● Goal
Report each line in the entries below that contains the word "perform".

[Extracted entries]
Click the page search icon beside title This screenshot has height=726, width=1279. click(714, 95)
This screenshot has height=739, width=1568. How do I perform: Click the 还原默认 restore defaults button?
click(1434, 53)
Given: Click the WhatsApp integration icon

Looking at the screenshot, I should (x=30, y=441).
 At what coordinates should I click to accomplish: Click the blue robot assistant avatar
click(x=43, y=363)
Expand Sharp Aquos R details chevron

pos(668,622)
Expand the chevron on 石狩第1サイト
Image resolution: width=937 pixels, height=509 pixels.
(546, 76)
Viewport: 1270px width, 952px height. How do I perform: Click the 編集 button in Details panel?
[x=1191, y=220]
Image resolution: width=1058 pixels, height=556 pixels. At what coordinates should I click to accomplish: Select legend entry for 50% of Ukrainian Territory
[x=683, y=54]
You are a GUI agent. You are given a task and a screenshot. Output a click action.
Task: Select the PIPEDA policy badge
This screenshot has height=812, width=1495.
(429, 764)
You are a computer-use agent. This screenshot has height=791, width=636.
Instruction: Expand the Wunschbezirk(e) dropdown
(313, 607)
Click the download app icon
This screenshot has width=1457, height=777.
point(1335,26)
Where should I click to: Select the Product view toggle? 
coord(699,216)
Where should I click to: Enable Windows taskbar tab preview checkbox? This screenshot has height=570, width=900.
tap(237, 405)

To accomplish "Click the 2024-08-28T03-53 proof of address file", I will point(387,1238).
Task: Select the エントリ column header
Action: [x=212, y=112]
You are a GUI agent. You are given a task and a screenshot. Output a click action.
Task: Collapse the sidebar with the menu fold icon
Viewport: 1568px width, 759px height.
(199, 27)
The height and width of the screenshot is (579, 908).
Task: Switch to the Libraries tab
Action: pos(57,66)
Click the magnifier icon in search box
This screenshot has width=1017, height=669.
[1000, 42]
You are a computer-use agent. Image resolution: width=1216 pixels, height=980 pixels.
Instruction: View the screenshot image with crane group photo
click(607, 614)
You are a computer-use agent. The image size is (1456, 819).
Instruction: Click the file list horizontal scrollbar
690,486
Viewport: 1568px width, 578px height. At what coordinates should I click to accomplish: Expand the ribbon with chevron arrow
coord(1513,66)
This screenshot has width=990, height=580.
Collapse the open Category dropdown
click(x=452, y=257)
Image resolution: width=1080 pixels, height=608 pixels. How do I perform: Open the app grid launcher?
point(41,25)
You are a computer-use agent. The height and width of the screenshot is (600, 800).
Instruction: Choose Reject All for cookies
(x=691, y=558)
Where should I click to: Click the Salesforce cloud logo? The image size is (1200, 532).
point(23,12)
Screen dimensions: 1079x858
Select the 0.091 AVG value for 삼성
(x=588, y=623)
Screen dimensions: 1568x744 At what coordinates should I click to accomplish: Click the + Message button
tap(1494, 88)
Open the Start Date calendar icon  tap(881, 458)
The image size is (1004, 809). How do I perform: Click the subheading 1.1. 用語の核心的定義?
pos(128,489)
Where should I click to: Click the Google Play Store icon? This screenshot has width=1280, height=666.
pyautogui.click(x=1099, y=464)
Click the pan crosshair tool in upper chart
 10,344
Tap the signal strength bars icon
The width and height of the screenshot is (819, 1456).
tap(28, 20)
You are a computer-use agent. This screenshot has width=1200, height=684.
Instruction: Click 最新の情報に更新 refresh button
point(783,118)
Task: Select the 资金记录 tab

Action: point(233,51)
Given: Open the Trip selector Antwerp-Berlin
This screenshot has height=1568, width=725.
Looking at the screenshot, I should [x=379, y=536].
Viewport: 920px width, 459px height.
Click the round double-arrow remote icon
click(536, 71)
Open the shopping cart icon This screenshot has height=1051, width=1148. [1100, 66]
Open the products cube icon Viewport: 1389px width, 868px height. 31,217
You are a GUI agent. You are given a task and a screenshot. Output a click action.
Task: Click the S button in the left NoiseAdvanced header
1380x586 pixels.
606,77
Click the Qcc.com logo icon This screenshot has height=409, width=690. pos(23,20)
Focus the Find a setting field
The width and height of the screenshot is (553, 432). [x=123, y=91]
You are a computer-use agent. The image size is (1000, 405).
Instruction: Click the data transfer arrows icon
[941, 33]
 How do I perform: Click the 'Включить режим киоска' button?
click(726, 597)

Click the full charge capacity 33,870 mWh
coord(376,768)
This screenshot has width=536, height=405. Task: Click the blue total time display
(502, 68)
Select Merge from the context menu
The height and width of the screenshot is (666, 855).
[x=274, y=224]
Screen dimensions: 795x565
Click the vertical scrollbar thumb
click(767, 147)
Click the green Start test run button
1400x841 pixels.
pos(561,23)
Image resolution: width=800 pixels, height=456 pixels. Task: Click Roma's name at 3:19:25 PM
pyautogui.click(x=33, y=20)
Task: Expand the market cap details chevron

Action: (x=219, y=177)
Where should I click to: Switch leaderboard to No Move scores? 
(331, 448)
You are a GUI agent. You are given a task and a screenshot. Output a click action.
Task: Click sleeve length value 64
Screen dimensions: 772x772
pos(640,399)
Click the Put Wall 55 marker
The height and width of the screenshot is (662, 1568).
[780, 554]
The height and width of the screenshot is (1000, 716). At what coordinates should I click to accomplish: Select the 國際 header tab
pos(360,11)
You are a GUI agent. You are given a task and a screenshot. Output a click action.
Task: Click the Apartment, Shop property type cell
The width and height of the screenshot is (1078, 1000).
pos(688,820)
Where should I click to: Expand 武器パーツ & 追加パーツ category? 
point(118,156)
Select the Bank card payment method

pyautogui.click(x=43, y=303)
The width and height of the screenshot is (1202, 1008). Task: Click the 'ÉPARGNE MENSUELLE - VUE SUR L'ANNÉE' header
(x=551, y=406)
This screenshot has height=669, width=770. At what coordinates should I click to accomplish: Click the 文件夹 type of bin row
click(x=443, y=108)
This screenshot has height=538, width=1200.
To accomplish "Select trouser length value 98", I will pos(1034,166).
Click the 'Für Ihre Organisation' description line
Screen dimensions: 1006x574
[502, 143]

● Output for this task
This screenshot has height=739, width=1568. How do I perform: Click the 还原默认 restore defaults button?
Viewport: 1270px width, 952px height. How do I perform: Click the 編集 button in Details panel?
Image resolution: width=1080 pixels, height=608 pixels. How do I perform: Open the app grid launcher?
The image size is (1004, 809). How do I perform: Click the subheading 1.1. 用語の核心的定義?
 How do I perform: Click the 'Включить режим киоска' button?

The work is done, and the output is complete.